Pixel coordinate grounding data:
========================================================================
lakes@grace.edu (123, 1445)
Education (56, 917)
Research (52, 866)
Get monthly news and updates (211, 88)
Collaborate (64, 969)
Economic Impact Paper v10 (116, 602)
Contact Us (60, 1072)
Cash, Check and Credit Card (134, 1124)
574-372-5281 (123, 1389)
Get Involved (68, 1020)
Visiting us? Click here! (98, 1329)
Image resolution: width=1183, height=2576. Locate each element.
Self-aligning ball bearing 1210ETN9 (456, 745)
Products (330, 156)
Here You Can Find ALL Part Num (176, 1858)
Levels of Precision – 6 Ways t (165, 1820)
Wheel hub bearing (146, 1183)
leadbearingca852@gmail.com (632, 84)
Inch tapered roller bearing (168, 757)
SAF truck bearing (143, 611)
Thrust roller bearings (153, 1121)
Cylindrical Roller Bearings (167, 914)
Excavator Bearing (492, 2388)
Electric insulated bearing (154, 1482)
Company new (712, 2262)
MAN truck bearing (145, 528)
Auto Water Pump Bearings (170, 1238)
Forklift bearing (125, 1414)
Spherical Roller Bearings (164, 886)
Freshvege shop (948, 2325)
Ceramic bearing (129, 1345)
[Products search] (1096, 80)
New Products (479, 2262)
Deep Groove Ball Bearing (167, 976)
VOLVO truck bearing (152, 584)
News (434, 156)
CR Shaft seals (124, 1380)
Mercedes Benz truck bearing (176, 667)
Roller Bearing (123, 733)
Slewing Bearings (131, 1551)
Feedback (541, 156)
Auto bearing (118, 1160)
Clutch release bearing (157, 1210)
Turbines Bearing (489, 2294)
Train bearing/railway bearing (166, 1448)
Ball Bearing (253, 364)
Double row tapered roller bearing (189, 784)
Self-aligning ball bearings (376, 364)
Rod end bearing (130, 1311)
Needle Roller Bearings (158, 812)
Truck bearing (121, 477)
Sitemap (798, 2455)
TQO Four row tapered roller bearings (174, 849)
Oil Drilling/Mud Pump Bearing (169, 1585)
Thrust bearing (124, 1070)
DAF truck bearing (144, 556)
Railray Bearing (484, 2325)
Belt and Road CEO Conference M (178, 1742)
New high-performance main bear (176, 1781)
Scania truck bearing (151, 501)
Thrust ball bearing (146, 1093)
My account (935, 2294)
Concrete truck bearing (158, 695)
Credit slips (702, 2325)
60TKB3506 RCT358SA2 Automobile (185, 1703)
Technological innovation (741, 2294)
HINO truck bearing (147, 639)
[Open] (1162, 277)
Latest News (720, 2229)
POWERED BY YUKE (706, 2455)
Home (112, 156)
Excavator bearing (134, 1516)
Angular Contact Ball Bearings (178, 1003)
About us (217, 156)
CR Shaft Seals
========================================================================
▶ **Try it**: Which lines above run from the one containing "MAN truck bearing (145, 528)" down to the one containing "New Products (479, 2262)"? Repeat exactly those, both ends included, and nothing else.

▶ **Problem solution**:
MAN truck bearing (145, 528)
Auto Water Pump Bearings (170, 1238)
Forklift bearing (125, 1414)
Spherical Roller Bearings (164, 886)
Freshvege shop (948, 2325)
Ceramic bearing (129, 1345)
[Products search] (1096, 80)
New Products (479, 2262)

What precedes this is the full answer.